## WORK ORDER
Write out, word for word, only the lines from the one containing "Image resolution: width=800" through the final line of the data.

## GIVEN ENTRIES
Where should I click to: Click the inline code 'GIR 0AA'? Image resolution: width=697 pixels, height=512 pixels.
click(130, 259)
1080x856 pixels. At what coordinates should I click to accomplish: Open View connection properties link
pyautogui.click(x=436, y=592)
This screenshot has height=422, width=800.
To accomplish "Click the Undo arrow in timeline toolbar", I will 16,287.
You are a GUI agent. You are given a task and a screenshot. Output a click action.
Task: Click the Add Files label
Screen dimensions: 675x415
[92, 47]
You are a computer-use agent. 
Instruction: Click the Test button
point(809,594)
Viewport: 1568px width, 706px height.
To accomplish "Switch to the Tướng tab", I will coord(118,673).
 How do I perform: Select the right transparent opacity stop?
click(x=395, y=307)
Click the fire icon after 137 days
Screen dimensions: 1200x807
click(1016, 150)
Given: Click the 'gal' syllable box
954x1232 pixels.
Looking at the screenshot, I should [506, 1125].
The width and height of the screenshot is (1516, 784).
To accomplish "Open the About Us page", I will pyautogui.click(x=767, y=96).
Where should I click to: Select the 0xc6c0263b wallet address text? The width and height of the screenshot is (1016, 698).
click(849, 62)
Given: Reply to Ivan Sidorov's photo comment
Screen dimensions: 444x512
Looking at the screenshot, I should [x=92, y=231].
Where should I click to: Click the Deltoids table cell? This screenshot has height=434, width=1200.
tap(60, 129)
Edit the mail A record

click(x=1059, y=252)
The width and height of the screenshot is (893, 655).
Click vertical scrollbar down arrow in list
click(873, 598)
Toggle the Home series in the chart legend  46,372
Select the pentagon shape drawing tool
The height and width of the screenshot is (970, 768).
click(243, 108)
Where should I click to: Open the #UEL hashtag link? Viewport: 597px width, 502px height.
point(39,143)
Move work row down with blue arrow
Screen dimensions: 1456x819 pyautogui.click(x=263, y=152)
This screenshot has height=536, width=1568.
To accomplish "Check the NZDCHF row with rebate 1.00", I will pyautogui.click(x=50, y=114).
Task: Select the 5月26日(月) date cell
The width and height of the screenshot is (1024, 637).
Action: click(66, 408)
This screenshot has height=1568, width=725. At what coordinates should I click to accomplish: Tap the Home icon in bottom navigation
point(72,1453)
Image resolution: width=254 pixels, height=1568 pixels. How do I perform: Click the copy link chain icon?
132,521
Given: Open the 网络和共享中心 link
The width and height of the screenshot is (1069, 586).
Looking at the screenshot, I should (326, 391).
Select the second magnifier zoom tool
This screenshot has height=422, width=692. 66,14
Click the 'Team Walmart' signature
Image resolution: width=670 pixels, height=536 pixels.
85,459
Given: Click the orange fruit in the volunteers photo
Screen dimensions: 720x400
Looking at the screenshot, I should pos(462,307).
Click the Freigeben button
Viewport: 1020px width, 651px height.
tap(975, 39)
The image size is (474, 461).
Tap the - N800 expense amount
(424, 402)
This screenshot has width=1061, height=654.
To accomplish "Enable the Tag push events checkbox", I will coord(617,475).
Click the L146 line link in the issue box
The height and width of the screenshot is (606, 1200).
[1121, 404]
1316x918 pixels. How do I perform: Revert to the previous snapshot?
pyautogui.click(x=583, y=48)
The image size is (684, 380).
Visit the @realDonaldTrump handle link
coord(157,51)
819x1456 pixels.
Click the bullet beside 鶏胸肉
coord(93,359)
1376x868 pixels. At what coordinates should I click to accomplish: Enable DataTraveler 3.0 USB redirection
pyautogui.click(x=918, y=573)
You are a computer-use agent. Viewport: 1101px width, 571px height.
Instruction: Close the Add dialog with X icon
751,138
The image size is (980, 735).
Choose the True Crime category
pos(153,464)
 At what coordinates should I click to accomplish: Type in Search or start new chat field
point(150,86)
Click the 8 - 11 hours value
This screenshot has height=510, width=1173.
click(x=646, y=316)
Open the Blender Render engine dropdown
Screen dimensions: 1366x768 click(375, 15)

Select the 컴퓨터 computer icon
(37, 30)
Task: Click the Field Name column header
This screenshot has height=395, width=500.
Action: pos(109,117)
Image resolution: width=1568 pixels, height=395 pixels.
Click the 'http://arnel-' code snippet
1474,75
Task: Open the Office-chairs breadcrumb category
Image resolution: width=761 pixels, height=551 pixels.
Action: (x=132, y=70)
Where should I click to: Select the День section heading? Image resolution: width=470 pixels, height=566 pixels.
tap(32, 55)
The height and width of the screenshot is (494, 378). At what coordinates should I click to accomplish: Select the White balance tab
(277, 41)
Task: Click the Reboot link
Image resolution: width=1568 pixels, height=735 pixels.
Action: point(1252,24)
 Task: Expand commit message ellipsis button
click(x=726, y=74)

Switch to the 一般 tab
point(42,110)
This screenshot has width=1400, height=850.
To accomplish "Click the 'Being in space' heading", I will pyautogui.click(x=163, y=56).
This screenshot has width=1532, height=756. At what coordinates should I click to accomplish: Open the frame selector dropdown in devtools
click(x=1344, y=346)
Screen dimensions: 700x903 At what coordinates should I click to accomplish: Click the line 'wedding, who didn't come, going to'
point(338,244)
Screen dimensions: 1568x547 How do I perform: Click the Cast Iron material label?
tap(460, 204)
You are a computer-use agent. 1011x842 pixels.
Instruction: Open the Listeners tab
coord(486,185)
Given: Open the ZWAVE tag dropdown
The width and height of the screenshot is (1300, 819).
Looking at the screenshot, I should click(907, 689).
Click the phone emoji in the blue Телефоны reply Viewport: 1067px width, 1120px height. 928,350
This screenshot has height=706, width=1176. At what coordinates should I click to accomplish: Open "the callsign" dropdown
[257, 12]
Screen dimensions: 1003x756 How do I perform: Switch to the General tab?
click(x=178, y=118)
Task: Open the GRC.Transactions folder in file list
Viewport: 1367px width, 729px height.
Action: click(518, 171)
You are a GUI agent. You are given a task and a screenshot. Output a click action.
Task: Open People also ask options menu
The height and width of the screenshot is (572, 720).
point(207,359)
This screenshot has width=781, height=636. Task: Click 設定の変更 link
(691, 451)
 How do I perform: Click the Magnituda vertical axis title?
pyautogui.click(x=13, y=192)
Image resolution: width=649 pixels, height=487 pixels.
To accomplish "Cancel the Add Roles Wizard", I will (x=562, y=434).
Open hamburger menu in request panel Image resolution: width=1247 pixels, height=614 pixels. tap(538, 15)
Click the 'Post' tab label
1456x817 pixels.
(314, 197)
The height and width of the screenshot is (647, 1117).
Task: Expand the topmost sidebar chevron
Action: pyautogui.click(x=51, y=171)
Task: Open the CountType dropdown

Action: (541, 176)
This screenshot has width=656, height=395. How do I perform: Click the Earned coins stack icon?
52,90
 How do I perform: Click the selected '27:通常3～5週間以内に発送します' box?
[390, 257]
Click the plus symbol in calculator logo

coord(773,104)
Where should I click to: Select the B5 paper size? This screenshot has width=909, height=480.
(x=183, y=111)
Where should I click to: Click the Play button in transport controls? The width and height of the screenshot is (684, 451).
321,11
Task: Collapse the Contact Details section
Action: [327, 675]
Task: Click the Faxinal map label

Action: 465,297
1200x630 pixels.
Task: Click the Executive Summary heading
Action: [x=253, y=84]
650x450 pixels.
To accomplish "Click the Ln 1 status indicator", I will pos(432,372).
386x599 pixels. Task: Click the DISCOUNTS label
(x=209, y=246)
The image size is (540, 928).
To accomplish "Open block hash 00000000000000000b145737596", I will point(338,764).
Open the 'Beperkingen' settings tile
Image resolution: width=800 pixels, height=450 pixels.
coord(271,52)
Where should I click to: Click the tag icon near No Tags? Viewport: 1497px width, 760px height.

## FINISHED TASK
Image resolution: width=800 pixels, height=450 pixels.
coord(271,52)
Where should I click to: Click the tag icon near No Tags? Viewport: 1497px width, 760px height.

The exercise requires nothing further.